After ten years, Foxconn in Zhengzhou rose to the position of China’s top exporter, accounting for 80% of Zhengzhou’s overall trade volume and 60% of Henan’s. It is also the biggest employer in the province. Apple produced 90% of its products in China, with the majority of those coming from Zhengzhou. Unfortunately, China’s advantages leave other nations, notably the United States, vulnerable. What if China’s supply linkages abruptly come to an end? Because of this, the United States has made it a goal to diversify its supply chains away from China in an effort to put resilience before efficiency.
That aim at diversification included Foxconn. Having built an assembly line for Apple’s smartphones in India in 2018, Foxconn now produces around 5% of the world’s iPhones there after four years. Apple built a facility in Vietnam in 2021 to make its laptops and tablets. But China’s supply networks are still crucial to their manufacture.
Creating their own supply networks will take a lot of time and money for India and Vietnam. China’s supply networks won’t have the financial incentive to do so as long as they are running smoothly. Over 160 of Apple’s 190 suppliers (both Chinese-based and foreign) manufactured their components locally in China, according to the company’s official supplier list, making up over half of all 190 vendors. Recall the recent relocation of Foxconn employees from Zhengzhou. Despite claims by the government that the virus has been contained, further outbreaks are certain. One plus one will always be more than two in a supply chain, but when one goes to zero, the sum likewise goes to zero.
China is now struggling internally with the challenge of lowering COVID-19 while promoting economic expansion. China’s zero-COVID policy is crucial because to a sizable susceptible unvaccinated population, a deficient public health system, particularly in less developed areas and the wide countryside. However, it is necessary to assess the economic effects of this approach, especially the long-term ones.
Restoring manufacturing is not like turning on the water when more is needed or speeding when driving on a highway to gain speed. It is more analogous to an airplane’s flight since it takes time and money to construct the proper runway (supply chains) and momentum (trained personnel) for a takeoff after a rough landing.
Due to their economic impact, Foxconn and Zhengzhou have received a lot of media attention; nevertheless, many other industries, eateries, communities, and even Disney resorts around the nation have been forced to suddenly go into a state of “jing mo,” or becoming silent. When people don’t know if they will have freedom tomorrow, they start to lose trust in the future.
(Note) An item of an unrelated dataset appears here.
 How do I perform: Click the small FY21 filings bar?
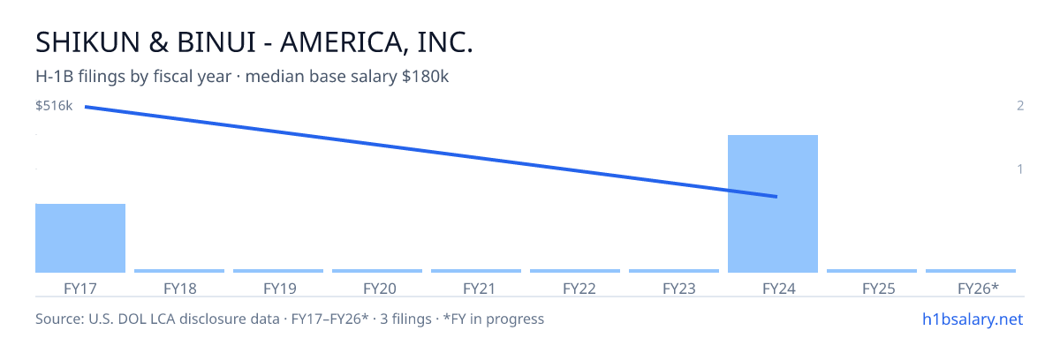(476, 271)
Individuals prefer to limit their spending when there is little clarity about the future, which is critical for China’s economic growth. This can have disastrous consequences. If the supply chain in the industrial sector is interrupted, other countries, such as Vietnam and India, would be attracted to fill the void. Employees and suppliers flee as soon as they can. To overcome China’s conundrum of controlling COVID-19 while maintaining economic growth, political and economic skills are necessary. Nobody, no nation, is immune to the whims of time and tide.